While a very short time frame for implementation has challenged Kentucky’s move to a managed-care model for its Medicaid program [“Problems arise after Kentucky shifts to private health plans,” news, July 15], the commonwealth and other states are seeing that managed care works. Through managed care, states have a clearer view of their health-care spending, more data that allow them to get better insight into health-care trends, more resources to educate individuals on how to stay healthy and a wealth of best practices to help them overcome barriers to access to care.
Our most vulnerable citizens deserve access to good care, as well as resources to help them get well and stay healthy. That is best achieved through a strong partnership among managed-care companies, state leaders, providers and community organizations. Together, we can improve the health of beneficiaries while maximizing the return for every health-care dollar.
Pamela Sedmak, Hartford, Conn.
The writer is president of Aetna Medicaid.
The Post did a service to us all in highlighting the problems of converting Medicaid recipients to private insurance.
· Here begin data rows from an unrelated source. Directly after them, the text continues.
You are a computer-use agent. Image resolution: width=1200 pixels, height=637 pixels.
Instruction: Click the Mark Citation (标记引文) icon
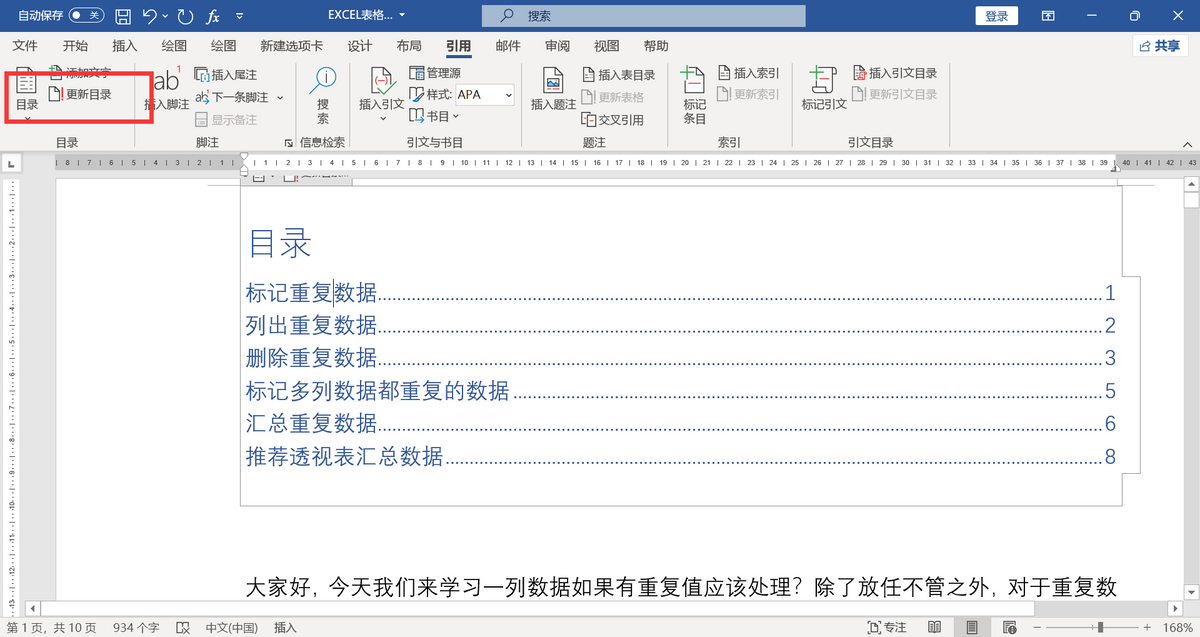click(x=823, y=89)
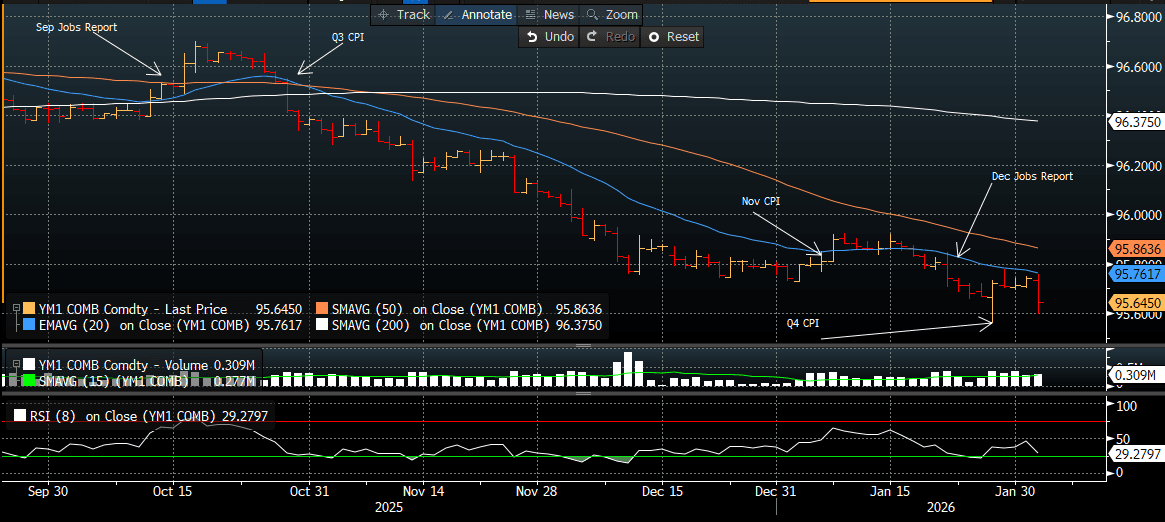Collapse the YM1 COMB Last Price legend
Screen dimensions: 1165x522
[15, 309]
The pivotal piece here is managed care, and the practices illustrated in Kentucky’s debacle shows how destructive managed care is to access to proper medical treatment.
It is even worse for those seeking mental health treatment, in which the managed-care arms of insurance companies use what they term “behavioral health care” in order to dumb down the severity and treatment needs of those who suffer from mental health issues. We need more coverage like this to unearth egregious practices, linguistic and otherwise, of “managed care” greed and incompetency.